WHAT YOU HAVE TO DO — Below are some records. Print exactly the lines between the one holding "Starten Sie hier. (396, 111)" and the one holding "Non-Food (33, 475)", inclusive, and nothing else.

..........

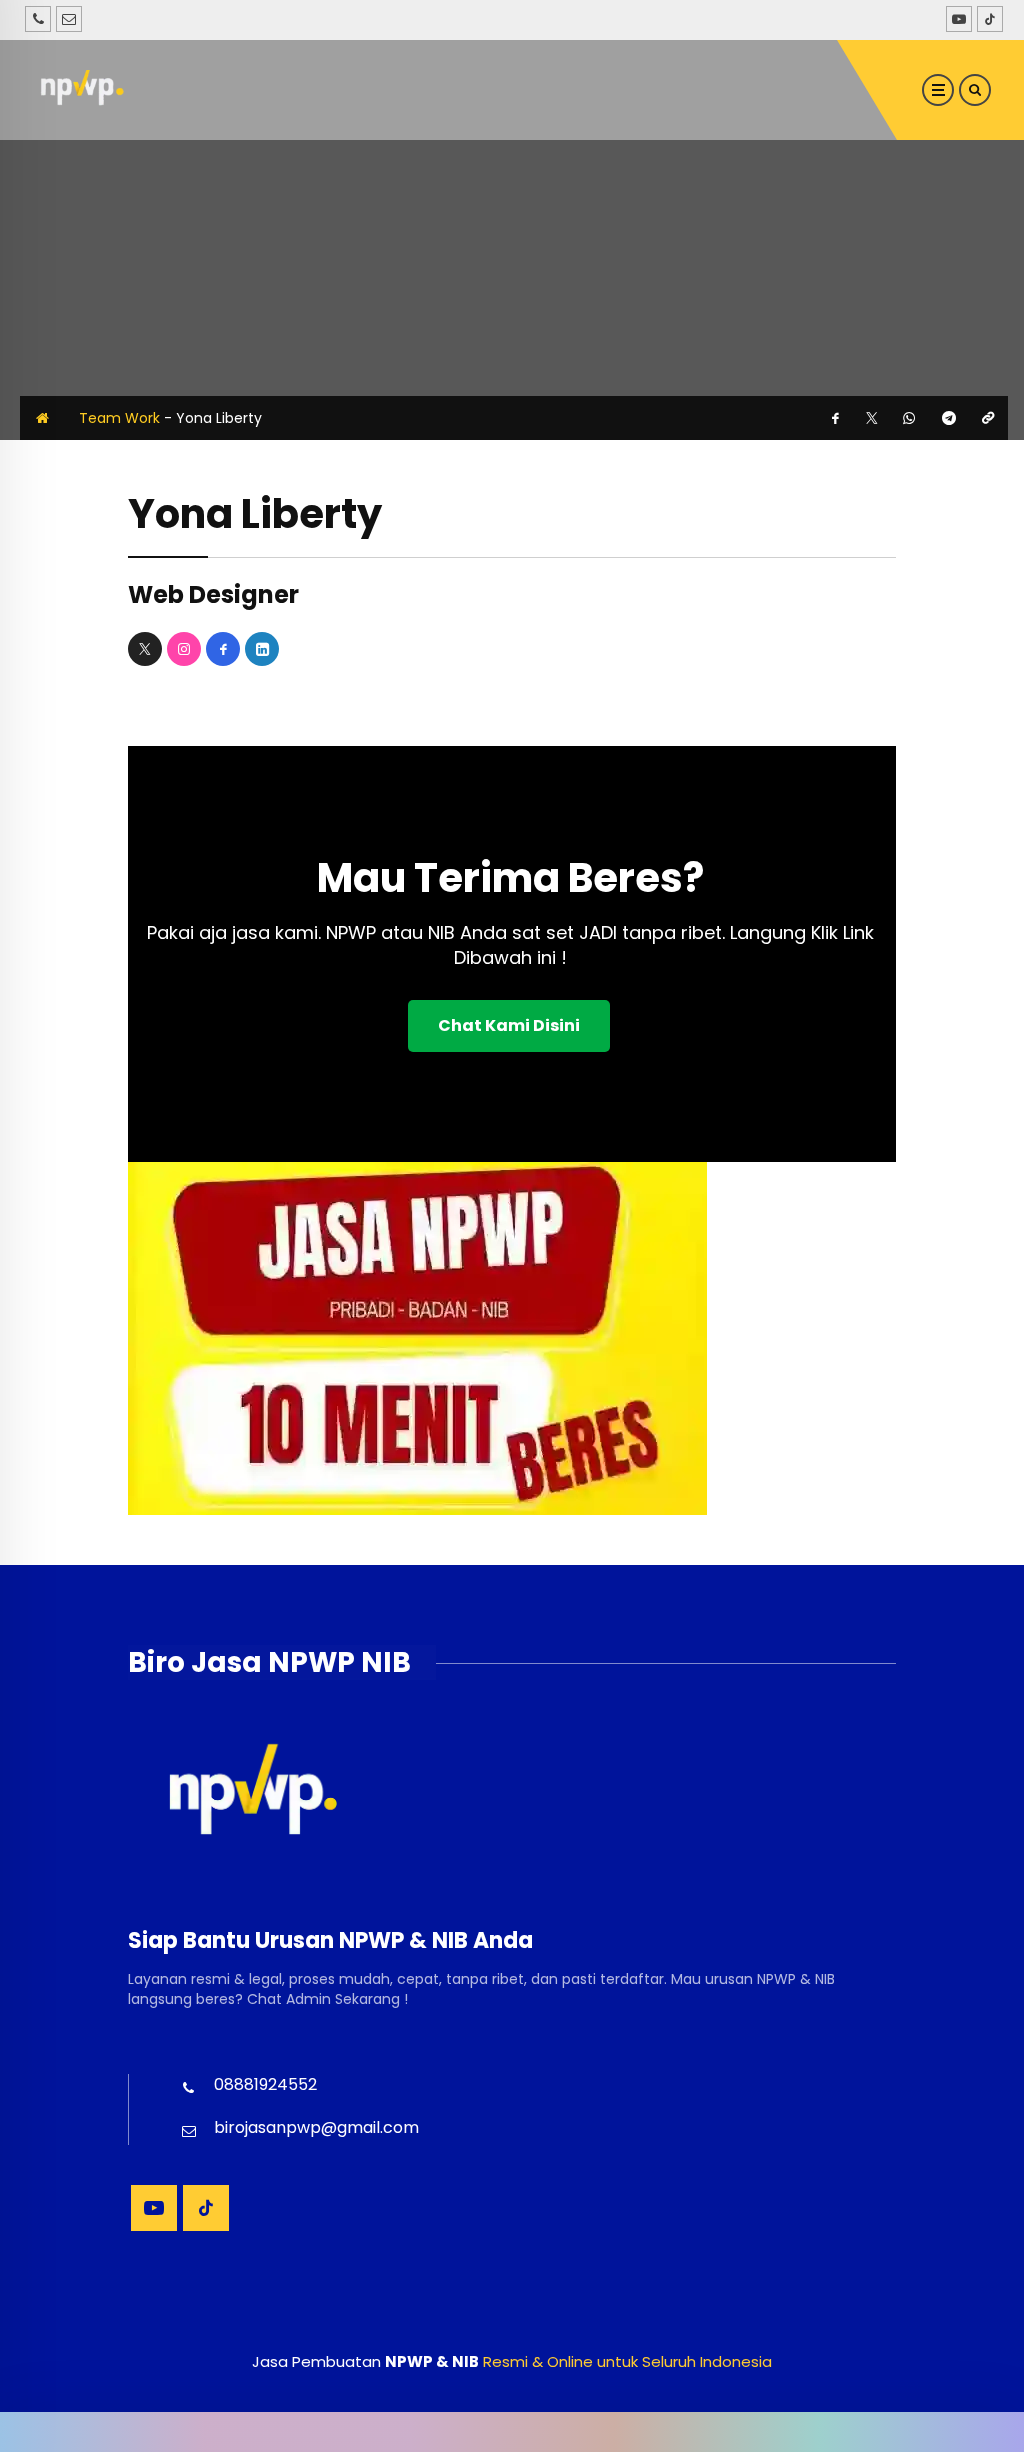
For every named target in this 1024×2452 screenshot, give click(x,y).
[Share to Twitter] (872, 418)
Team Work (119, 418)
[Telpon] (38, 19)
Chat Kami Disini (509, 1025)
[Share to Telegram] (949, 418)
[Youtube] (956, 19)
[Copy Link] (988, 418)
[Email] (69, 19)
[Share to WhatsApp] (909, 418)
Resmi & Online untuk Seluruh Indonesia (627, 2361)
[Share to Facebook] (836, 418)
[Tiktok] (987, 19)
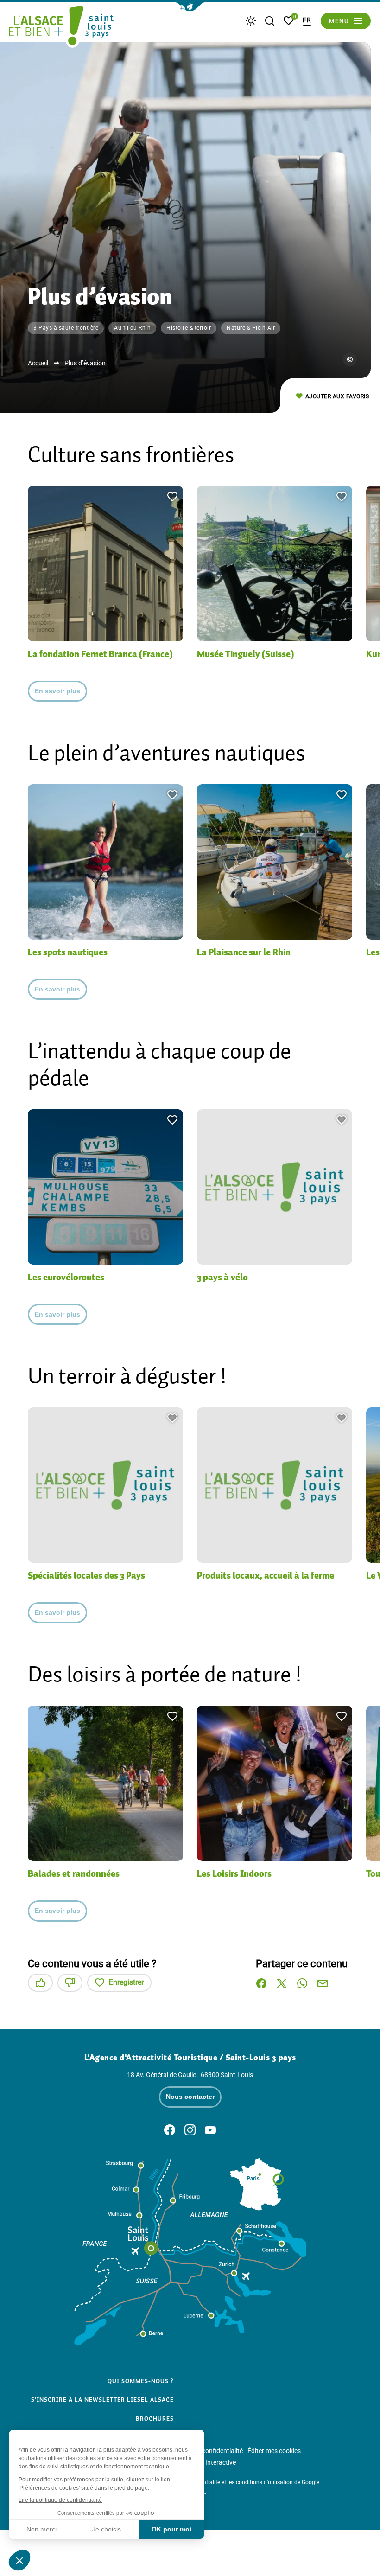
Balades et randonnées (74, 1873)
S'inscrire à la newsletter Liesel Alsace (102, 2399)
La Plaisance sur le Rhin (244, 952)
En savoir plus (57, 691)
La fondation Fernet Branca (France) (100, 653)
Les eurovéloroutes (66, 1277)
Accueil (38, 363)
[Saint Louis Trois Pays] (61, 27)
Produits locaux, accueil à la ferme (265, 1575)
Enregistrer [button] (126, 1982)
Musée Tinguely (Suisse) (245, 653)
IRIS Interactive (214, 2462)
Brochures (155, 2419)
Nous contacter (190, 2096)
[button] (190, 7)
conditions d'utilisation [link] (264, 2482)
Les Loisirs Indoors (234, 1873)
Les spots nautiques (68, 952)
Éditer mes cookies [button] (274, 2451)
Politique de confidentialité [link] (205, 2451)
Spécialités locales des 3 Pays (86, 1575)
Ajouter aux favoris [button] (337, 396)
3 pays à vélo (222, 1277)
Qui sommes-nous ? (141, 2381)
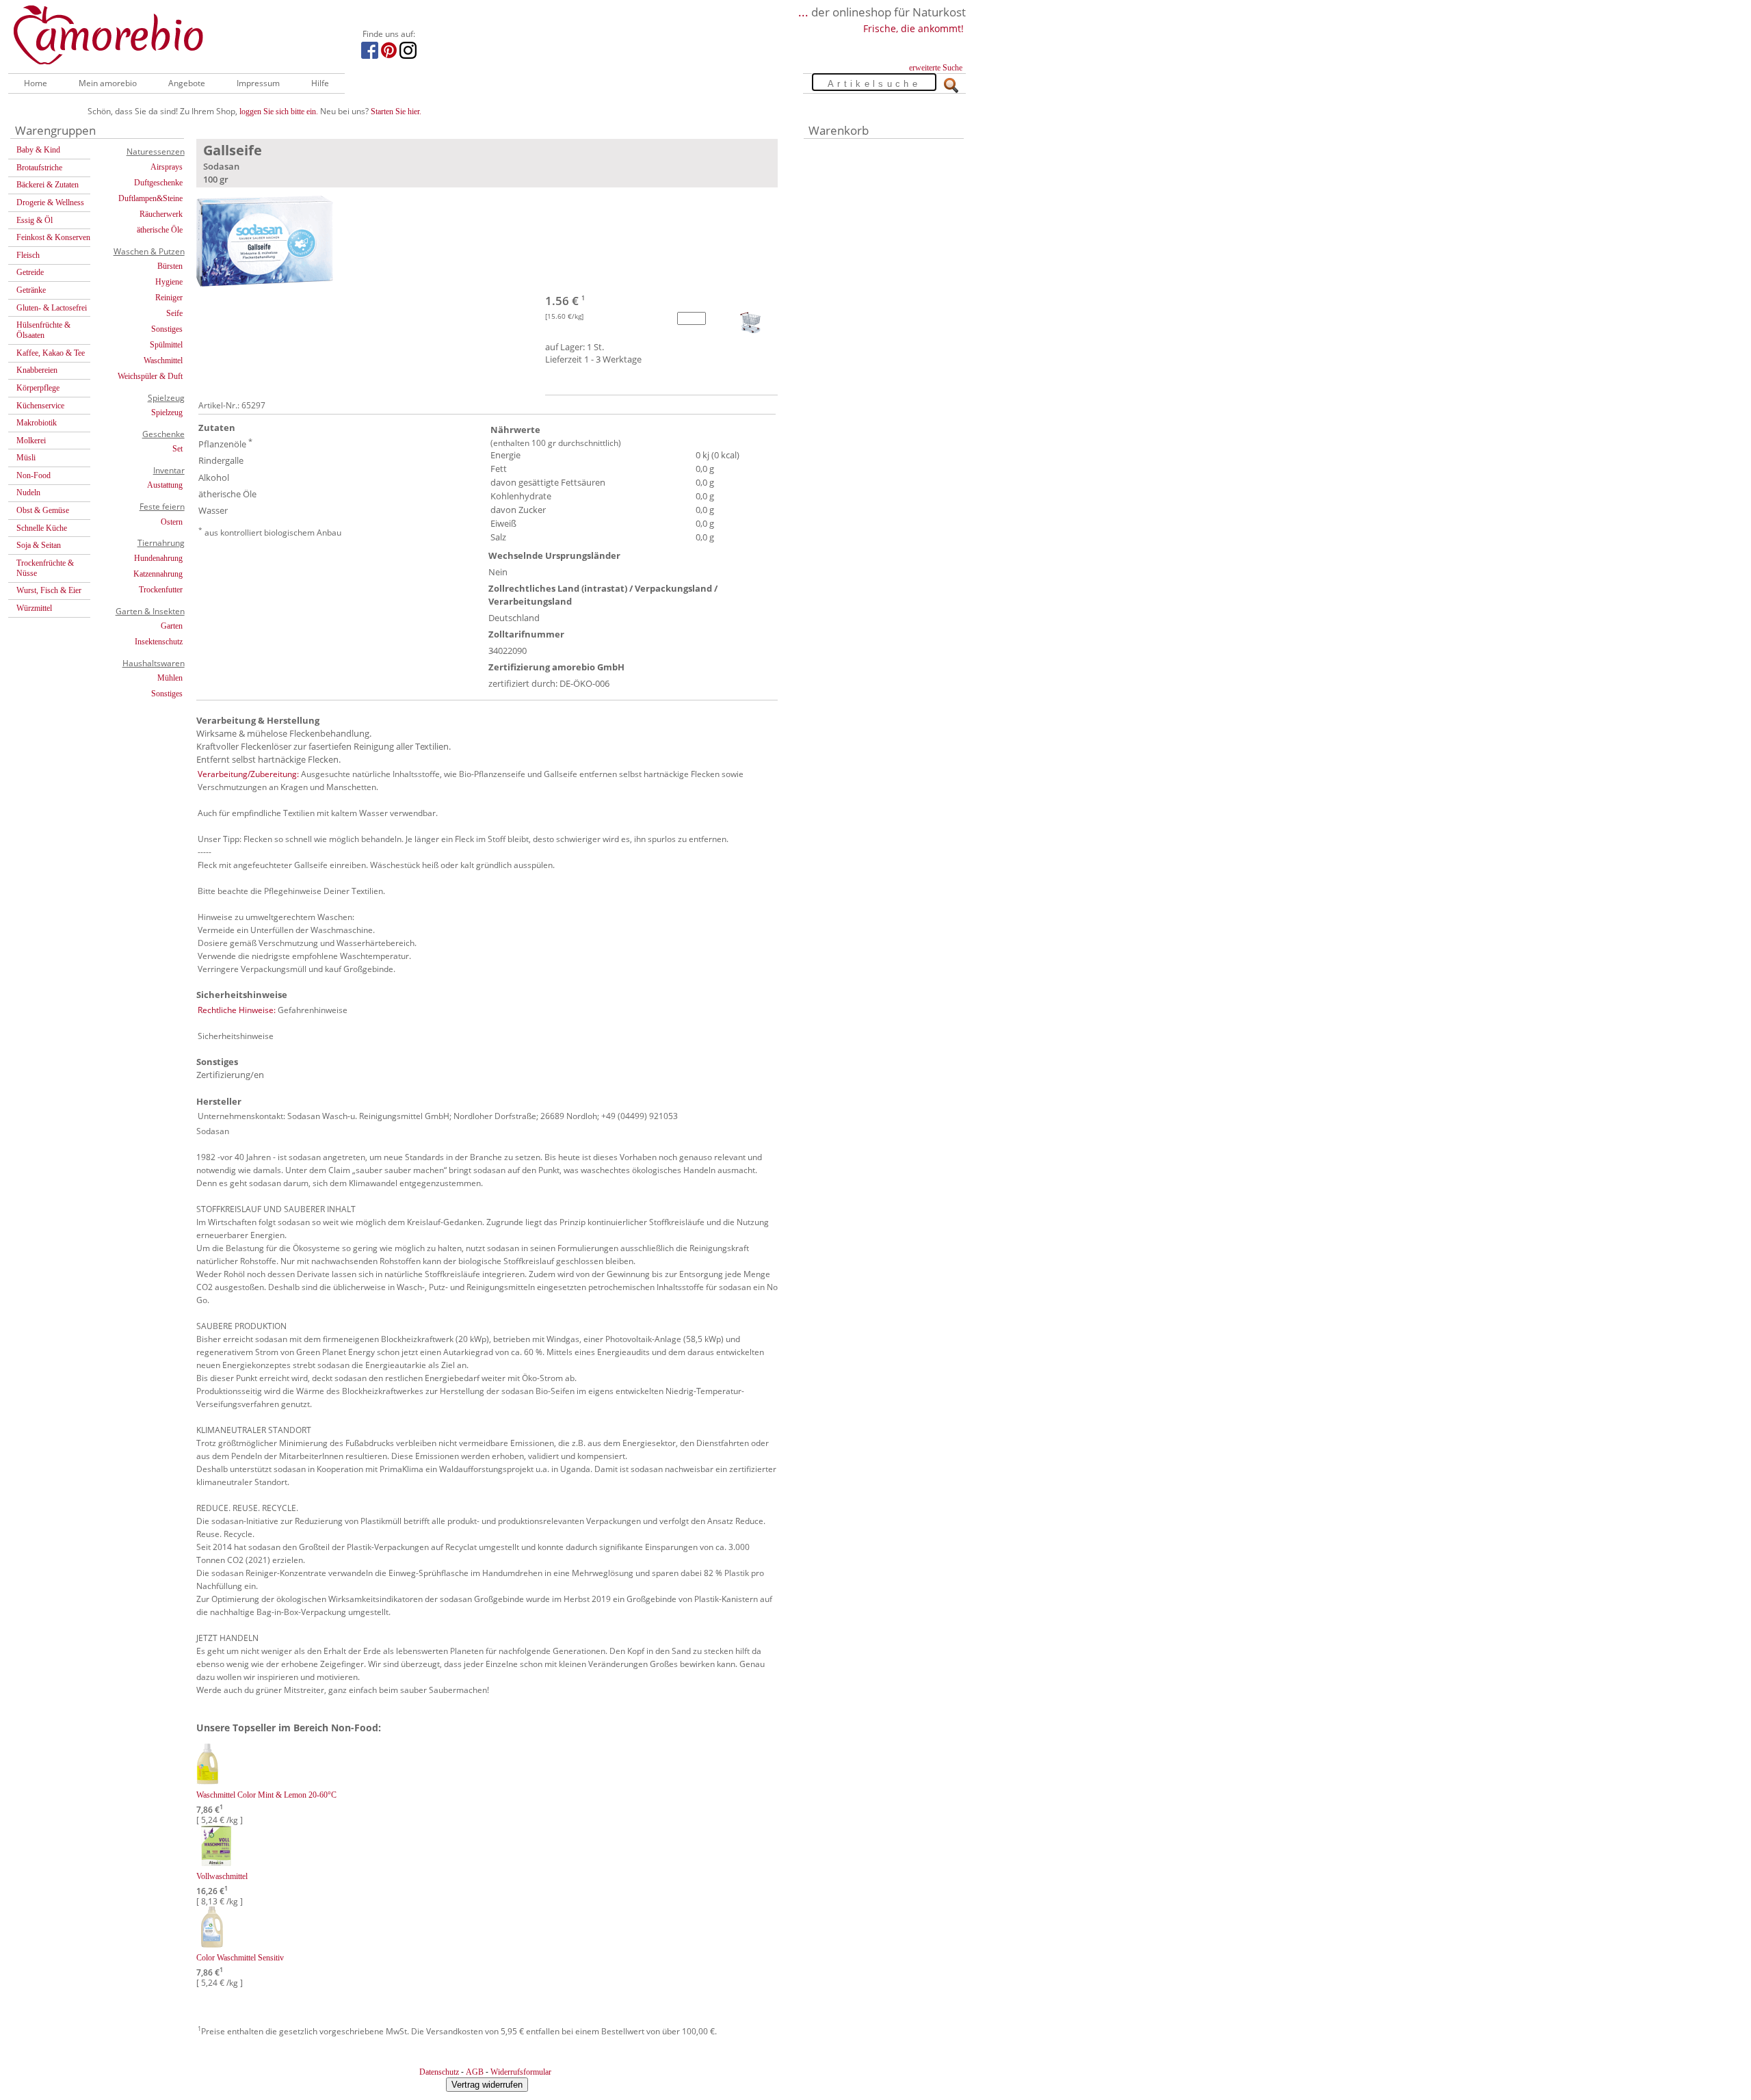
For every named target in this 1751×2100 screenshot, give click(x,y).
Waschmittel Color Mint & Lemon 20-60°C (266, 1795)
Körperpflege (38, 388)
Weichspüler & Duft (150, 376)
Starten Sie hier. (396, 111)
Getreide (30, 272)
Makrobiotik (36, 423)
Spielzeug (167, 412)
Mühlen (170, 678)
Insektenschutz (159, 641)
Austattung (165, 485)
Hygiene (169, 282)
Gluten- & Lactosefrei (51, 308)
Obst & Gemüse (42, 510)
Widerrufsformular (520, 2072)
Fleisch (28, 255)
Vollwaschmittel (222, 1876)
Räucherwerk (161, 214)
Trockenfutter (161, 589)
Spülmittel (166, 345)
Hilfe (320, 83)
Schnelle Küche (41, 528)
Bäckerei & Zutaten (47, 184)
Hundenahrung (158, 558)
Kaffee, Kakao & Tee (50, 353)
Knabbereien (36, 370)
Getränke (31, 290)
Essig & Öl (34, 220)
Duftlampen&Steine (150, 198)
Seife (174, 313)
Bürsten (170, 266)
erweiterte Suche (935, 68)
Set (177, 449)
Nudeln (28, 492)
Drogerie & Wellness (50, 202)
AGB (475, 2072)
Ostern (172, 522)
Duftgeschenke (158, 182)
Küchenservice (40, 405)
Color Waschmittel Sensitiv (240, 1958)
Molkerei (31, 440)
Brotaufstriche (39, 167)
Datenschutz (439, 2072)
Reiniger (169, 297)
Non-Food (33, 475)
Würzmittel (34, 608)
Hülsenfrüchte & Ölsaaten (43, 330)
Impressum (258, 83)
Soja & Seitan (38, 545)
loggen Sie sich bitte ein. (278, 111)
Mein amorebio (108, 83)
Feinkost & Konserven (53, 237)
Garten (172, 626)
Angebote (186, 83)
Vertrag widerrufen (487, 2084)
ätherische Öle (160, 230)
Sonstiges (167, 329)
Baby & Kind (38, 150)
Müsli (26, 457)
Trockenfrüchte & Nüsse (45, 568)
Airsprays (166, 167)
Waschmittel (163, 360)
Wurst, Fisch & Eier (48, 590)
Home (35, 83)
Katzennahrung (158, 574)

..........

YOUR RESPONSE —
Starten Sie hier. (396, 111)
Getreide (30, 272)
Makrobiotik (36, 423)
Spielzeug (167, 412)
Mühlen (170, 678)
Insektenschutz (159, 641)
Austattung (165, 485)
Hygiene (169, 282)
Gluten- & Lactosefrei (51, 308)
Obst & Gemüse (42, 510)
Widerrufsformular (520, 2072)
Fleisch (28, 255)
Vollwaschmittel (222, 1876)
Räucherwerk (161, 214)
Trockenfutter (161, 589)
Spülmittel (166, 345)
Hilfe (320, 83)
Schnelle Küche (41, 528)
Bäckerei & Zutaten (47, 184)
Hundenahrung (158, 558)
Kaffee, Kakao & Tee (50, 353)
Knabbereien (36, 370)
Getränke (31, 290)
Essig & Öl (34, 220)
Duftlampen&Steine (150, 198)
Seife (174, 313)
Bürsten (170, 266)
erweiterte Suche (935, 68)
Set (177, 449)
Nudeln (28, 492)
Drogerie & Wellness (50, 202)
AGB (475, 2072)
Ostern (172, 522)
Duftgeschenke (158, 182)
Küchenservice (40, 405)
Color Waschmittel Sensitiv (240, 1958)
Molkerei (31, 440)
Brotaufstriche (39, 167)
Datenschutz (439, 2072)
Reiniger (169, 297)
Non-Food (33, 475)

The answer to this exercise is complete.